Marquette College of Nursing receives nearly $1 million grant to boost eldercare workforce
MILWAUKEE — The College of Nursing at Marquette University has been awarded a grant of nearly $1 million from the U.S. Department of Health and Human Services’ Health Resources and Services Administration to create a new program and provide student scholarships to strengthen the eldercare workforce.
The Health Resources and Services Administration (HRSA) grant, totaling just over $975,000 over the course of two years, will support the formation of a Nursing Workforce Diversity-Eldercare Enhancement — or “NWD-E2” — program and provide scholarships to nursing students from underrepresented backgrounds seeking careers in eldercare. The NWD-E2 program, which will operate in partnership with the Wisconsin Geriatric Education Center, the Milwaukee VA Clinic Network and the VA Home Base Primary Care program, aims to diversify and boost the eldercare workforce in underserved rural and urban communities.
“The goal of the NWD-E2 program is to uniquely transform the eldercare system by targeting the needs — particularly the disparities related to access and delivery of care — present within underserved communities, while simultaneously benefiting students from disadvantaged backgrounds,” said Dr. Terrie Garcia, NWD-E2 project director and coordinator of workforce diversity in the College of Nursing. “Furthermore, the underlying social justice mission of this project commits the College of Nursing to growing nursing workforce diversity and serving vulnerable populations beyond the grant period, which is a powerful and inspirational premise in the higher education space.”

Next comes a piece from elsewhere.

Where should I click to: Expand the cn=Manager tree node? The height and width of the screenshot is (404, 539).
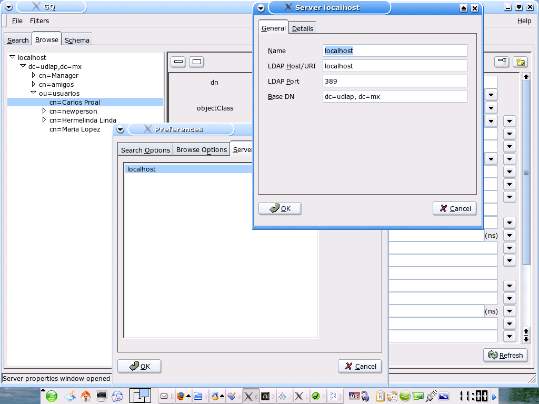[34, 75]
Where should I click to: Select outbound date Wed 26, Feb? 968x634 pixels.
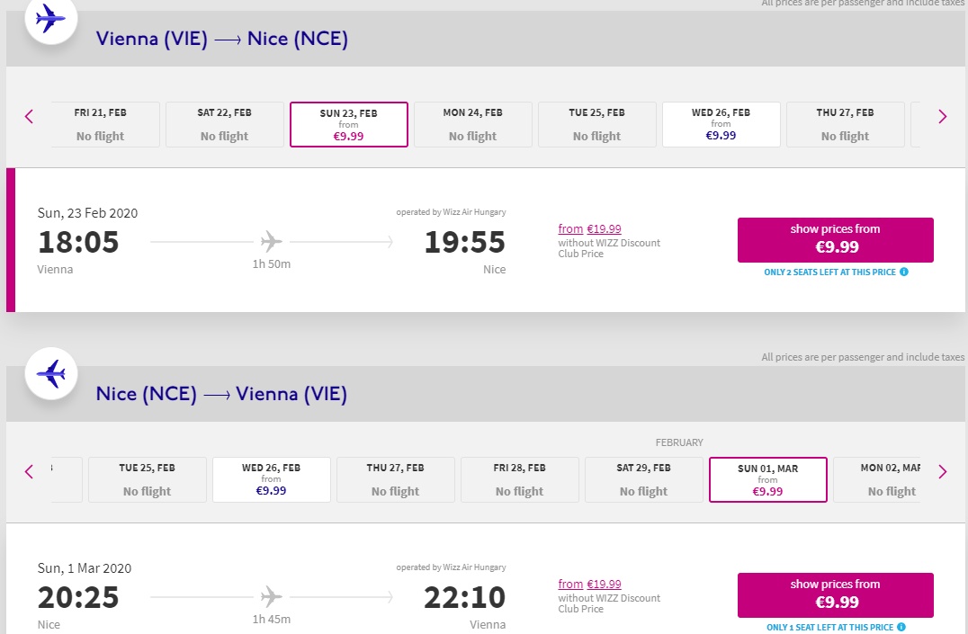tap(722, 124)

A portion of the HRSA grant will be awarded as scholarships and stipends to eligible nursing students. Scholarship recipients will commit to a two-year program of eldercare training, beginning as sophomores this year and continuing as juniors in the 2021–22 academic year. In addition, a select clinical cohort of up to eight students will participate in a new clinical rotation, providing home-based primary care to elderly veterans in rural and urban communities.
Dr. Stacy Barnes, associate professor of nursing and director of the Wisconsin Geriatric Education Center, said the college is “excited about the grant and for the opportunity for the college to expand its eldercare educational offerings, as geriatrics is a sector of health care that is greatly important, yet often not prioritized in health profession programs. This new grant is an incredibly valuable resource that will create new possibilities for nursing students, as well as a stronger eldercare workforce, which is much needed.”
Dr. Janet Wessel Krejci, dean of the College of Nursing, said the grant underscores the efforts of the university and the College of Nursing to address areas for improvement within the health care system and better serve diverse communities.
“This grant and this new program will bring about advantages for students and patients alike, now and into the future,” Wessel Krejci said. “It also supports workforce diversity, which is one of the college’s priorities because a more diverse network of nurses will lead to better health care experiences and outcomes.”
The HRSA grant and the NWD-E2 program build on an existing nursing workforce diversity project that served nearly 100 selected B.S.N. students during the 2019–20 academic year.